Reprise prudente du marché LBO : le cas Sanofi-CD&R
Les fonds d'investissement reprennent leurs activités après deux ans d'attentisme, illustré par les négociations Sanofi-CD&R. Cependant, le marché LBO reste freiné par des défis économiques persistants.
Après une période d'inactivité de plus de deux ans, les fonds d'investissement recommencent à cibler de grandes acquisitions. Cette reprise est illustrée par les négociations exclusives entamées le 10 octobre 2024 entre Sanofi et Clayton, Dubilier & Rice (CD&R) pour la cession d'une participation majoritaire dans la filiale produisant le Doliprane, valorisée à près de 16 milliards d'euros.
Le Doliprane, médicament antalgique et antipyrétique à base de paracétamol, est l'un des produits phares de Sanofi, entreprise pharmaceutique française figurant parmi les leaders mondiaux du secteur. Cette transaction potentielle avec CD&R, société d'investissement privée américaine fondée en 1978, marque un tournant dans le marché du LBO (Leveraged Buy-Out).
Cependant, malgré cette opération d'envergure, le retour des acteurs financiers reste mesuré. Le marché du LBO, technique d'acquisition utilisant un fort effet de levier, peine à retrouver son dynamisme d'antan. La hausse brutale des taux d'intérêt initiée en mars 2022 avait considérablement ralenti l'activité.
Une étude d'UBS, l'une des plus grandes banques suisses, révèle que la valeur des transactions réalisées au premier semestre 2024 ne représente que 23% des actifs gérés globalement par le private equity, contre une moyenne de 44% entre 2011 et 2021. Ce rythme est insuffisant pour résorber l'important stock d'entreprises accumulées dans les portefeuilles des fonds.
Selon PitchBook, société spécialisée dans les données financières, les participations détenues depuis plus de sept ans par les fonds de LBO représentent une valeur d'actif net de 1 100 milliards d'euros, sur un total de 3 700 milliards d'euros investis. Cette situation est préoccupante, sachant que la durée habituelle de détention est de trois à cinq ans.

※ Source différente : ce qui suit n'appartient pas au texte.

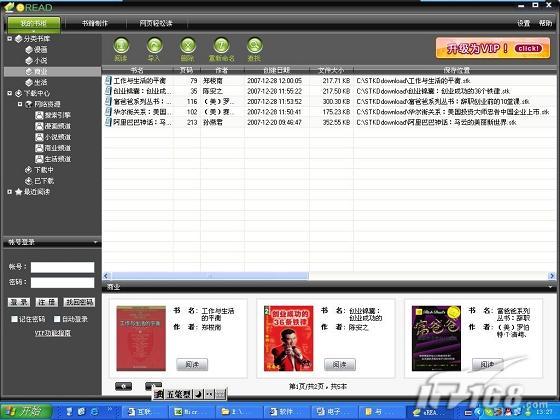Click the 注册 (Register) button
This screenshot has height=420, width=560.
click(46, 302)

La reprise du marché LBO s'annonce graduelle. Nicolas Constant, associé de la banque d'affaires Centerview à Paris, souligne que toutes les conditions ne sont pas encore réunies pour un retour à la normale. Bien que le financement soit redevenu accessible grâce à la récente détente des taux directeurs, l'environnement économique reste incertain.

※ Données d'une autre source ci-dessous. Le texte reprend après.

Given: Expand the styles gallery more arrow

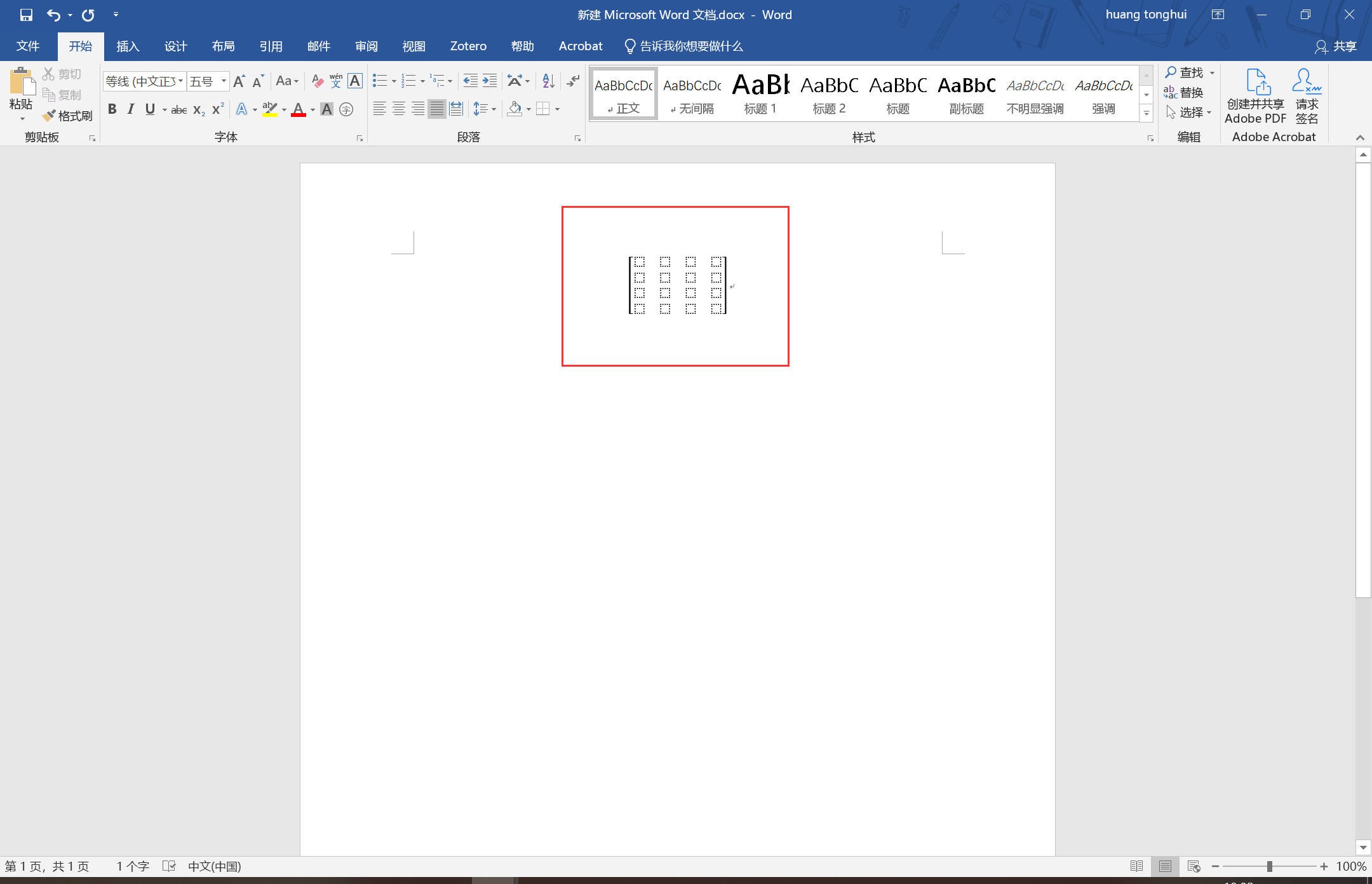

La situation économique médiocre en Chine, deuxième économie mondiale, et chancelante en Europe, ainsi que l'incertitude liée à l'élection présidentielle américaine du 5 novembre 2024, pèsent sur les profits et incitent les acheteurs à la prudence.
Charles Andrez, banquier d'affaires chez Evercore, note que certains secteurs comme la santé, la tech et l'industrie financière restent attractifs, tandis que l'industrie traditionnelle peine à trouver preneur. Les enchères, méthode courante pour la vente d'entreprises dans le private equity, n'aboutissent pas toujours.
Pour conclure des transactions, il est nécessaire que les vendeurs ajustent leurs attentes en termes de valorisation. Les investisseurs institutionnels, principaux bailleurs de fonds du private equity, exercent une pression pour récupérer leur mise, ce qui pourrait favoriser des valorisations plus réalistes.
La reprise du marché LBO dépendra de l'évolution des cycles économiques, de la liquidité du marché et de la capacité des acteurs à s'adapter à ce nouvel environnement. Le cas Sanofi-CD&R pourrait marquer le début d'une nouvelle ère pour le private equity, mais la prudence reste de mise dans un contexte économique encore incertain.